High-throughput sequencing in identifying somatic hypermutation in immunoglobulin heavy chain variable regions with complex clonal backgrounds
10.3760/cma.j.cn121090-20241016-00394
- VernacularTitle:采用高通量测序技术鉴别免疫球蛋白重链可变区体细胞高突变复杂克隆背景的研究
- Author:
Mengge GAO
1
;
Rong WEI
1
;
Yang LIU
1
;
Xiaojun HUANG
1
;
Shenmiao YANG
1
;
Xiaosu ZHAO
1
Author Information
1. 北京大学人民医院,北京大学血液病研究所,国家血液系统疾病临床医学研究中心,造血干细胞移植治疗血液病北京市重点实验室,北京 100044
- Publication Type:Journal Article
- Keywords:
Immunoglobulin heavy chain variable gene;
Somatic hypermutation;
Sanger sequencing;
Next generation sequencing
- From:
Chinese Journal of Hematology
2025;46(9):815-819
- CountryChina
- Language:Chinese
-
Abstract:
Objective:To compare the performance of next-generation sequencing (NGS) and Sanger sequencing in investigating somatic hypermutation (SHM) status of immunoglobulin heavy chain variable region (IGHV) genes. It specifically focuses on identifying key factors contributing to discrepancies between the two methods, particularly under complex clonal backgrounds, to inform optimized strategies for clinical application.Methods:This retrospective analysis included 53 samples, comprising 43 identified as non-monoclonal and 10 as monoclonal using Sanger sequencing.

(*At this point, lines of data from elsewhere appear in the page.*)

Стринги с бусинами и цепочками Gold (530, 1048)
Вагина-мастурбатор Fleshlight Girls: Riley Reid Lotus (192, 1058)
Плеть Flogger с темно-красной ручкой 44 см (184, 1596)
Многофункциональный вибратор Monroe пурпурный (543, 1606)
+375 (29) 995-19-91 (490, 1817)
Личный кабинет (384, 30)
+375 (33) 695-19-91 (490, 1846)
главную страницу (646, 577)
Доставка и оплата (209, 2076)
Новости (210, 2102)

All samples were further analyzed using NGS to assess IGHV SHM. The two methods were used for systematic comparison. For discordant cases, in-depth attribution analysis was conducted, considering factors, including clonal abundance quantification, differences in primer design, and interpretation criteria.Results:Among the 53 patients who underwent both Sanger and NGS testing, 36 were male and 17 were female, with a median age of 64 years (range: 33–88). Diagnoses included chronic lymphocytic leukemia (CLL) in 35 (66.0% ), diffuse large B-cell lymphoma in 9 (17.0% ), follicular lymphoma in 3 (5.7% ), mantle cell lymphoma in 3 (5.7% ), and other types in 3 (5.7% ) cases. In the 43 cases with non-monoclonal profiles using Sanger sequencing, NGS revealed 23 cases as biclonal or polyclonal, 17 as monoclonal, and 3 with no detectable clonality. The primary discrepancies between the two methods involved variations in clonality assessment, IGHV gene rearrangement types, and mutation rates. Among the 10 cases identified as monoclonal using Sanger sequencing, NGS detected biclonality and markedly different IGHV rearrangement types in 2 and 4 cases, respectively. Minor differences were observed in SHM percentage between the two methods; however, these did not substantially affect the overall determination of mutational status.Conclusion:Compared with Sanger sequencing, NGS exhibits superior performance in assessing IGHV SHM status under complex clonal conditions. It provides greater sensitivity and accuracy in detecting subclonal components and quantifying clonal proportions, thereby providing a more precise molecular basis for diagnosing and prognostically assessing lymphoid malignancies, including CLL.